Seules les images de vidéoprotection du salon de coiffure pourront être exploitées par les enquêteurs. Ont-ils pu se raccorder sur le reste du système de vidéosurveillance de la ville pour suivre la trace des agresseurs ? Rien ne filtre de l'enquête, même si pour le moment aucune arrestation n'a eu lieu."On a l'impression que la sécurité, tout est monopolisé autour des quartiers nord", se désole Hanene. "Et nous qui sommes dans le centre-ville, commerçants, on se sent en danger. On n'est pas en sécurité. Dieu seul sait ce qu'ils auraient pu refaire et les caméras n'ont pas été réparées et je trouve ça inadmissible. Même pour les habitants de cette rue, il n'y a aucune sécurité".
"Aujourd'hui ce sont les victimes qui doivent prouver leurs propres agressions à ceci près que si vous n'avez pas de preuve, on vous l'opposera devant le tribunal", explique Maître Azoulay, l'avocat de la coiffeuse.
"L'impression d'être une deuxième fois victime"
Hanene va plus loin, elle ne se sent pas assez écoutée ou soutenue dans son épreuve. "Malheureusement, qu'on le veuille ou pas, on a du mal à nous prendre en considération. On le ressent, au vu des questions qu'on nous pose parce qu'on est maghrébin.

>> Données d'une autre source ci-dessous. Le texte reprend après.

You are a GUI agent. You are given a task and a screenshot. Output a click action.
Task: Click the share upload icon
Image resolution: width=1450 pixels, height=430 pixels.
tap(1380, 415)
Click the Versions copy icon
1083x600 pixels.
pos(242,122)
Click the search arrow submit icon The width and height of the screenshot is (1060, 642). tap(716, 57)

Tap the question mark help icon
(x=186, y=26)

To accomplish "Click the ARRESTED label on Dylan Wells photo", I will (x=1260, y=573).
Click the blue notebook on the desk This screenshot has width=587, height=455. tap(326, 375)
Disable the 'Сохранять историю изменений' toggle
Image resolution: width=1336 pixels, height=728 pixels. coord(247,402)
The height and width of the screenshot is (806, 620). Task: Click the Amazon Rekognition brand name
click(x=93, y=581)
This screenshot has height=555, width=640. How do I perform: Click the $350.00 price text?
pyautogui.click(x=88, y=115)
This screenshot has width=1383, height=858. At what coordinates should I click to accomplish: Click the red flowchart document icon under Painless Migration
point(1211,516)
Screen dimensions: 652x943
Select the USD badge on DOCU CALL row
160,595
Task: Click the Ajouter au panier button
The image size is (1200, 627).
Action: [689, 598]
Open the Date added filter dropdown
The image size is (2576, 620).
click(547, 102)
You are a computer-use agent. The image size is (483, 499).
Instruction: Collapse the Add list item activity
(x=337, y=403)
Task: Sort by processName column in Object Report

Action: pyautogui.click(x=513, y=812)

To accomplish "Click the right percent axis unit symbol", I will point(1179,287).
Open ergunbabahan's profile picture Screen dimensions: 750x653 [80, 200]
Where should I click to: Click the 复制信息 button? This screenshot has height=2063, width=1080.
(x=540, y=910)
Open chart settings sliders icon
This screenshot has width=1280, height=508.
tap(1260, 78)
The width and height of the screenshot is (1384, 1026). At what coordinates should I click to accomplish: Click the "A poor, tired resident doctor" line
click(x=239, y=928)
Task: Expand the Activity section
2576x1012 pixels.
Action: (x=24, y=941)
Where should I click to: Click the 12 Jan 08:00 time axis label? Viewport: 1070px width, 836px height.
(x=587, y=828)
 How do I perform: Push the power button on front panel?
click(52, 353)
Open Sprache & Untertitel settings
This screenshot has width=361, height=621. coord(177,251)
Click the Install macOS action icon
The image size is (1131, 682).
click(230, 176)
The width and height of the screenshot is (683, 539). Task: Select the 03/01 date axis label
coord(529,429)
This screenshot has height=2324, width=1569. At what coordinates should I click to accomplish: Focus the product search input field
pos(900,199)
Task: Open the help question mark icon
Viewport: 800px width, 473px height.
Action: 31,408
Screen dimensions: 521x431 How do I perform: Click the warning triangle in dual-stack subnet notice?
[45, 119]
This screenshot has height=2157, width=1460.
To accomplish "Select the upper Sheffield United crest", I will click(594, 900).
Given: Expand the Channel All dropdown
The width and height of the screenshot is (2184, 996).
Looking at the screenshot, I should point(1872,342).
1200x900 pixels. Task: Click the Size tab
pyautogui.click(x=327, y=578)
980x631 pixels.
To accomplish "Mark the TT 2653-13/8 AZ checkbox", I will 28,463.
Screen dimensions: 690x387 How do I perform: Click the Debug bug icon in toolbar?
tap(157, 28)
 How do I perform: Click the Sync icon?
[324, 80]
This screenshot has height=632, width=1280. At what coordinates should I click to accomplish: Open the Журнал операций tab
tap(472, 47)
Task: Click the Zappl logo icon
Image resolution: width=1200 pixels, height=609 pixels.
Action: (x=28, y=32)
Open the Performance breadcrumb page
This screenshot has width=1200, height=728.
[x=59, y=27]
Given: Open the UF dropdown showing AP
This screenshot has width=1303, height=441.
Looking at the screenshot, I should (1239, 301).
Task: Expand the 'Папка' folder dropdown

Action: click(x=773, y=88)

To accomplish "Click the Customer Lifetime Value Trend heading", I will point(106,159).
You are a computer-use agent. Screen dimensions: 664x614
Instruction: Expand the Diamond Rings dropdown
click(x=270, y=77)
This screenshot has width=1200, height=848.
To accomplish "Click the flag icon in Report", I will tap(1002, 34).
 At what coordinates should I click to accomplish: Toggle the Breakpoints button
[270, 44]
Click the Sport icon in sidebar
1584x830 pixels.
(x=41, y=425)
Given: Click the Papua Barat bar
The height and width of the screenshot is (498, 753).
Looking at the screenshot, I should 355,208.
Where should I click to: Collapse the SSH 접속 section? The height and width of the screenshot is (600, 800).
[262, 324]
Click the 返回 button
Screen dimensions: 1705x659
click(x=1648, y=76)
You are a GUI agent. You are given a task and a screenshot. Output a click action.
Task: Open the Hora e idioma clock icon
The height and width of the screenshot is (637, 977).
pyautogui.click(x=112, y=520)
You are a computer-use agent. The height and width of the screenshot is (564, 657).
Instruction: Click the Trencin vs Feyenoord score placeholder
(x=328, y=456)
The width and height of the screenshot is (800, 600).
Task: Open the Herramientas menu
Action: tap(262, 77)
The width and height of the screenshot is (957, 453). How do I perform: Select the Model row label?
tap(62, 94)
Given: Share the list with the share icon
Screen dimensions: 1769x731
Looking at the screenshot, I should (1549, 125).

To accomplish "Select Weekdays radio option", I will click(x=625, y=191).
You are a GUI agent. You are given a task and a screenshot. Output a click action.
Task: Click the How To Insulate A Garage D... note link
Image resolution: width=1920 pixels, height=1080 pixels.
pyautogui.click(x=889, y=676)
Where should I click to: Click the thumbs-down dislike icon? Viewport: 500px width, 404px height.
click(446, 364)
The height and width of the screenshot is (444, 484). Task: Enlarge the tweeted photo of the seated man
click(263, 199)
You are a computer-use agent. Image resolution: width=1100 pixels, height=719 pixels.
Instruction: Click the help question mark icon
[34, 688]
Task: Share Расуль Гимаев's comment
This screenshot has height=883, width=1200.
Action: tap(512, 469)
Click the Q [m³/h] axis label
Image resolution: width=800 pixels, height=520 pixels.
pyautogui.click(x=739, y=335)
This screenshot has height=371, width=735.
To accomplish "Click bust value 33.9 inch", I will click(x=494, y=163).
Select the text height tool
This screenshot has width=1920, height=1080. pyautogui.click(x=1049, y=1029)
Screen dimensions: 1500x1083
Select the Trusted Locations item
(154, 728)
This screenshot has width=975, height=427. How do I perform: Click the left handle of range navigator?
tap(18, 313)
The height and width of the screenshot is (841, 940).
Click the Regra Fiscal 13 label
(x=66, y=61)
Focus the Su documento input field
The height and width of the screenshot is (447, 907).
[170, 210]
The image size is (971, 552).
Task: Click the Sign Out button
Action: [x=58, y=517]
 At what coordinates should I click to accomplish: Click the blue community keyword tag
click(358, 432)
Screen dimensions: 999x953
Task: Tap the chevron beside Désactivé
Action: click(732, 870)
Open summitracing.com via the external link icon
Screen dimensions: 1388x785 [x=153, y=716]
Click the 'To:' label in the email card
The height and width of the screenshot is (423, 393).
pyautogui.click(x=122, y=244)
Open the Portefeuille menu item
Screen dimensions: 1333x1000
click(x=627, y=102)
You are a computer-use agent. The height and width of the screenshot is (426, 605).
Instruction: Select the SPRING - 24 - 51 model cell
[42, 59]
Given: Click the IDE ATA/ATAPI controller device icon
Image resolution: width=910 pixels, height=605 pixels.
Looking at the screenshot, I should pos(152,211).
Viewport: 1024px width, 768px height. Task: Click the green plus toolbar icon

On a tendance à croire qu'on a des histoires, des dettes, des problèmes avec les gens". La jeune entrepreneuse est pourtant catégorique, "je ne dois de l'argent à personne, à part pour le prêt de la banque pour mon commerce, aucun fournisseur, aucun client, aucune charge n'est pas réglée". Ce que vient confirmer son avocat Maître Azoulay, qui regrette aussi que "sa cliente n'ait pas accès à son rapport d'unité médico judiciaire légale", après son examen par le médecin lors du dépôt de plainte. "Parce que c'est un droit pour les victimes d'avoir ce rapport ou par l'intermédiaire de leur avocat, Aujourd'hui Hanene a l'impression d'être une deuxième fois victime dans cette affaire".
Selon la jeune femme, "elle travaille dur depuis longtemps" pour la pérennité de son activité avec son mari, et n'a "pas de conflit ou de personnes qui pourraient lui en vouloir". Elle est d'autant plus "surprise" qu'elle se sent "vraiment être la cible de ces attaques, sans savoir pour quelle raison, et reste dans la peur que cela recommence". Elle a d’ailleurs décidé de cesser son activité et rendre son bail commercial. "Elle a perdu son commerce, c'est quand même quelque chose", souligne Maître Azoulay.
L'enquête se poursuit
Justement, est-ce pour récupérer le lieu qu'Hanene a été agressée, comme une menace à prendre au sérieux ? Est-ce en lien avec la concurrence dans le monde de la coiffure ? Est-ce des intimidations pour demander la protection d'une organisation mafieuse par la suite ? Est-ce de la jalousie liée à sa réussite ? "Toutes les pistes sont à creuser", indique son avocat.
Dans un premier temps, il y a eu un dépôt de plainte comme toutes les procédures. À la suite de quoi, une enquête de flagrance a été ouverte qui se poursuit en enquête préliminaire placée sous le contrôle du parquet "avec une plainte qui a été déposée pour violence avec arme mais on ne sait pas ce qui a été retenu au niveau du chef d'infraction puisqu'on a plusieurs individus", explique Maître Azoulay.
"Donc on attend d'avoir des nouvelles de ce côté-là au moins pour rassurer la victime", conclut-il.
En attendant, Hanene est suivi psychologiquement et reste très marquée par ces deux agressions. Elle va devoir trouver un autre lieu pour recommencer à travailler ."Ici, ce n'est plus possible avec tout ce qui s'est passé, j'ai la boule au ventre de revenir tous les jours dans la crainte de ce qui pourrait se passer encore, c'est traumatisant. J'ai un trés trés beau salon, mais je m'en vais, je ne me sens plus en sécurité".